In the previous chapters, we have looked at defining a particular kind of relation, called a base relation, which will be given a physical representation in the database. The relational model also supports the creation of several kinds of derived relations. A derived relation is a relation that is defined in terms of other relations rather than in terms of attributes. These named relations can be base relations or other derived relations, in any combination.

In the database schema, a base relation is represented by a table. Derived relations are represented by views in Microsoft SQL Server and queries in the Microsoft Jet database engine. For the sake of linguistic simplicity, I'll use the term "view," since it's the standard relational term and avoids any possible confusion with the process of querying, which is just close enough to be confusing. I'll also use the term "recordset" generically when I mean either a table (base relation) or a view (derived relation).

Views are defined in terms of the relational operations that are the subject of this chapter. Microsoft Access and the SQL Server Enterprise Manager provide a graphical interface for defining views, which are more commonly defined in terms of SQL SELECT statements.

SQL (usually pronounced "sequel") stands for Structured Query Language. It is a standard language for expressing relational operations. Both the Jet database engine and SQL Server support a dialect of SQL. Not, of course, the same dialectthat would be entirely too easy. Fortunately, the differences between the two implementations don't often affect the relational algebra that we'll be discussing in this chapter. Where the syntax differs, I'll give examples from both dialects.

The SQL SELECT statement is extremely powerful and more than a little complex, and a detailed examination of it is outside the scope of this book. There are some general references listed in the Bibliography. For our purposes, we can restrict ourselves to the basic structure, which has the following syntax:

SELECT <fieldList>
FROM <recordsetList>
    <joinType> JOIN <joinCondition>
WHERE <selectionCriteria>
GROUP BY <groupByFieldList>
HAVING <selectionCriteria>
ORDER BY <orderByFieldList>

The <fieldList> in the SELECT clause is a list of one or more fields to be included in the recordset resulting from the statement. The fields can be physically present in the underlying recordsets, or they can be calculated based on other fields. The <recordsetList> in the FROM clause is, as one might expect, a list of tables and views on which the SELECT statement is based. These are the only two clauses of the SELECT statement that must be included; all others are optional.

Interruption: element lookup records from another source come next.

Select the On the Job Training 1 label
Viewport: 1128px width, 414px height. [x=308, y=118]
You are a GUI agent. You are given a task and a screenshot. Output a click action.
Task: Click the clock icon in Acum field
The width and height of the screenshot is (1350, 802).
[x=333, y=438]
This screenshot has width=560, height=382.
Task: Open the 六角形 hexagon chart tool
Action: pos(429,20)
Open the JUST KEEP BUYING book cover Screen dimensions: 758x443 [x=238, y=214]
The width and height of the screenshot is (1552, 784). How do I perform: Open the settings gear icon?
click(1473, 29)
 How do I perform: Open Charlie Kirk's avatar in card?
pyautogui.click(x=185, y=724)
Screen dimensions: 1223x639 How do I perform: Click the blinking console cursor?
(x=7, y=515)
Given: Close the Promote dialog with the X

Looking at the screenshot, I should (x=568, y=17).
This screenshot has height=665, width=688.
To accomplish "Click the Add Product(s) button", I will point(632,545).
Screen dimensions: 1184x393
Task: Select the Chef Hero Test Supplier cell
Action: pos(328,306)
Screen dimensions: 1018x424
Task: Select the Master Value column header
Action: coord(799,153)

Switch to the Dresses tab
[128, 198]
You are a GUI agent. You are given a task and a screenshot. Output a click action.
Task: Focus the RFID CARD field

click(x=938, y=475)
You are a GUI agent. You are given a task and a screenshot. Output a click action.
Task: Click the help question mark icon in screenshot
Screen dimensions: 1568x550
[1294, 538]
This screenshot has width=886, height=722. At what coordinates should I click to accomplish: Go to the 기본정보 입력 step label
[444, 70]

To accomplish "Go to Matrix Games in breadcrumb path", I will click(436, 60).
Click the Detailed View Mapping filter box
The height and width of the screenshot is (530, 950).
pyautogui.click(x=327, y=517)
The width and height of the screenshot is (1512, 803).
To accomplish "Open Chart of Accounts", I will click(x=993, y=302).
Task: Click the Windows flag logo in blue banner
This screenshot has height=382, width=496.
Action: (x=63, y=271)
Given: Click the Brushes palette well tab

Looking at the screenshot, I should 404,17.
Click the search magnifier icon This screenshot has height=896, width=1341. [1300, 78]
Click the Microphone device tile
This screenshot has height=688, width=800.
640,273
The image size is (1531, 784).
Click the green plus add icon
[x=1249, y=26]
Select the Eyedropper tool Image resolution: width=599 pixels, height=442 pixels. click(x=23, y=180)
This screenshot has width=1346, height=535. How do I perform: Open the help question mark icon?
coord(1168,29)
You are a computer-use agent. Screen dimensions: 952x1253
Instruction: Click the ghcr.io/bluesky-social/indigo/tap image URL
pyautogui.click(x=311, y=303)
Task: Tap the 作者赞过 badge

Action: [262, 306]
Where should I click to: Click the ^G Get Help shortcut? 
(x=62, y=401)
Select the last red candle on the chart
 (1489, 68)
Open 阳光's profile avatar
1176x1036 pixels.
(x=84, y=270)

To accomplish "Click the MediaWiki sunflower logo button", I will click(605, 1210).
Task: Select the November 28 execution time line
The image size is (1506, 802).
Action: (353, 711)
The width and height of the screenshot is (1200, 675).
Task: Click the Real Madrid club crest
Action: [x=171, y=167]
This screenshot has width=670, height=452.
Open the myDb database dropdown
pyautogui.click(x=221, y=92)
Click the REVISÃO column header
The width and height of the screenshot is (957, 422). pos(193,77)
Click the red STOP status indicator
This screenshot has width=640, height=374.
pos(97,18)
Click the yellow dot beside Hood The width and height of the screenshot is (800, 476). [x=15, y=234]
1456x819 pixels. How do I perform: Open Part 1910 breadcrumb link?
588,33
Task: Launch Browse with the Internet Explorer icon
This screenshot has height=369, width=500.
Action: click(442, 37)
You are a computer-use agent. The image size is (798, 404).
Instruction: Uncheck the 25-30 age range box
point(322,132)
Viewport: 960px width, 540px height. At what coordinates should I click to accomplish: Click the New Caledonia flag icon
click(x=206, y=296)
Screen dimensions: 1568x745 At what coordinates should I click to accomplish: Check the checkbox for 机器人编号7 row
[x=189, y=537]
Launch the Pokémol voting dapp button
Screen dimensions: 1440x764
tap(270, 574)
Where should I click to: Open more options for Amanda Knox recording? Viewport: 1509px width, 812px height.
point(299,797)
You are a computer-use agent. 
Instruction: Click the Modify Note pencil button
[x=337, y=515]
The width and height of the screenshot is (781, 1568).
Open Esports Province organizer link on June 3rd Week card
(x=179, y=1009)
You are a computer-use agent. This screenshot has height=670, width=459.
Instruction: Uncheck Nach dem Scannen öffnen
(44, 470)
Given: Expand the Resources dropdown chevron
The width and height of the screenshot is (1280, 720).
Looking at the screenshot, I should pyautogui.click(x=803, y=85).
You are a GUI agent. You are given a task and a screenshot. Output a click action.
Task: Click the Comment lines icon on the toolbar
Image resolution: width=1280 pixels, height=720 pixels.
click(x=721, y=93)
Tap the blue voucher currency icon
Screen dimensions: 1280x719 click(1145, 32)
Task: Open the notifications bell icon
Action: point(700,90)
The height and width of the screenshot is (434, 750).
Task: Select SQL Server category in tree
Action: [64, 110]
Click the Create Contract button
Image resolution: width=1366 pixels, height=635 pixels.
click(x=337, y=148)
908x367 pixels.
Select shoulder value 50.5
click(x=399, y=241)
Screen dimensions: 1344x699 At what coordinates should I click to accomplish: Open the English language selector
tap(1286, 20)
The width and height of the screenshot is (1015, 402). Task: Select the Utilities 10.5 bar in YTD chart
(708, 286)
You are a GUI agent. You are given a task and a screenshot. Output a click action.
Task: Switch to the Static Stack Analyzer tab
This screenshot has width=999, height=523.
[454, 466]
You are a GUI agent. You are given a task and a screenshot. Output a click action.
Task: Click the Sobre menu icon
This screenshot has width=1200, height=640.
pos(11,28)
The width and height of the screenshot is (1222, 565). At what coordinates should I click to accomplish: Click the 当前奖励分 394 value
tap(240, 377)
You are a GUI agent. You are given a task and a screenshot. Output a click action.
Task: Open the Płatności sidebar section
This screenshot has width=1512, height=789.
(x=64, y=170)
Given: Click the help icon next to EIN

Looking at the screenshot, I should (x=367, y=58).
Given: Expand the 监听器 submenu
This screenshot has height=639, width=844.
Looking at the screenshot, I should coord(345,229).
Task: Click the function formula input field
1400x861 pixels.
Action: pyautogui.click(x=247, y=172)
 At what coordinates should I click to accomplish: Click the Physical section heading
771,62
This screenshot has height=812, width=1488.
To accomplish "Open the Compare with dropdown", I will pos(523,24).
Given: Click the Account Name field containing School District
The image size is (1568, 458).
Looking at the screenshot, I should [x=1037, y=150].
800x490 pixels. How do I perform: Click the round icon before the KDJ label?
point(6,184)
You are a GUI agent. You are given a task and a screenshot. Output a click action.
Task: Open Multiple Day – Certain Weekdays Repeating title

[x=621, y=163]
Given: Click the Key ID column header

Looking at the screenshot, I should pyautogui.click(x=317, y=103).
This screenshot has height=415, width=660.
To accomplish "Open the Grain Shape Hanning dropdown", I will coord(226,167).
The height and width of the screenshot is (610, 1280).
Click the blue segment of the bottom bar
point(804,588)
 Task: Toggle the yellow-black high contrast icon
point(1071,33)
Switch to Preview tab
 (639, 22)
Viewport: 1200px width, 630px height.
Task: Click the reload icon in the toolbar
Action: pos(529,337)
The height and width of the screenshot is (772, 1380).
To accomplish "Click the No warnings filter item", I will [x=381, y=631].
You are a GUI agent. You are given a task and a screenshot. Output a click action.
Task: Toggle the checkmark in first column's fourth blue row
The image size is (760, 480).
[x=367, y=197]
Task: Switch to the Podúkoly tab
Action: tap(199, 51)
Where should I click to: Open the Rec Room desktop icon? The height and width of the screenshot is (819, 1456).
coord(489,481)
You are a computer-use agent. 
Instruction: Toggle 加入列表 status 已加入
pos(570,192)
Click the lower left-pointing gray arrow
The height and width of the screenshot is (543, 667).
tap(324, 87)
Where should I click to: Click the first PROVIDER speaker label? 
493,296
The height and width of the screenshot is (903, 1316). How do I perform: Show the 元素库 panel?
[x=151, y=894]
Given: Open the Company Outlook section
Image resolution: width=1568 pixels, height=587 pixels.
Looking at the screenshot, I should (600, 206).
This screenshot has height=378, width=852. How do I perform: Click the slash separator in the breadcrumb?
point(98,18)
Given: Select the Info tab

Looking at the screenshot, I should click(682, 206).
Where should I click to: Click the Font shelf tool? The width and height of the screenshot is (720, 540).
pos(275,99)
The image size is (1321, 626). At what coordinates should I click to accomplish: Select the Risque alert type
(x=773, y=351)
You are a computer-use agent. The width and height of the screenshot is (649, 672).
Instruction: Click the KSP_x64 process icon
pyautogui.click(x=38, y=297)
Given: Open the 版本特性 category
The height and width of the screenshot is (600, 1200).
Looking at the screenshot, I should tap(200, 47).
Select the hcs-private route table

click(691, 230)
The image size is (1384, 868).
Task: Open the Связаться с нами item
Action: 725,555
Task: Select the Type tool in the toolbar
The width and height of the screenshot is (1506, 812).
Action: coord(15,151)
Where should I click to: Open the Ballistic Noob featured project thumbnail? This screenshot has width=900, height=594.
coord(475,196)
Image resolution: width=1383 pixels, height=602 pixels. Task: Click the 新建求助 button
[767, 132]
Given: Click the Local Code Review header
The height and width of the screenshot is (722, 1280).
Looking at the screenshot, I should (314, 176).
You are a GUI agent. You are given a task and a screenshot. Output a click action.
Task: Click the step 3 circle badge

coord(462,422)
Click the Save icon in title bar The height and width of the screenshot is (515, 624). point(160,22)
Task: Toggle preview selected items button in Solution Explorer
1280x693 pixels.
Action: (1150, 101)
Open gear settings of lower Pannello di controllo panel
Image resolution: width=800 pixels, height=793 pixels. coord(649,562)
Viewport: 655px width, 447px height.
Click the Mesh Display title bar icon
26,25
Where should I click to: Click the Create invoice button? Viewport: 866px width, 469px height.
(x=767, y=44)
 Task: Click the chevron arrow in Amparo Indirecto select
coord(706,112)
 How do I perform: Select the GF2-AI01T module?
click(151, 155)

The JOIN clause defines the relationship between the recordsets listed in <recordsetList>. We'll be looking at joins in detail later in this chapter. The WHERE clause defines a logical expression, <selectionCriteria>, that restricts the data to be included in the resulting recordset. We'll look at restriction in detail later, as well.

The GROUP BY clause combines records having the same values in the specified list of fields to be combined into a single record. The HAVING clause is used to further restrict the rows returned after they've been combined by the GROUP BY clause. Finally, the ORDER BY clause causes the recordset to be sorted according to the fields listed in <orderByFieldList>.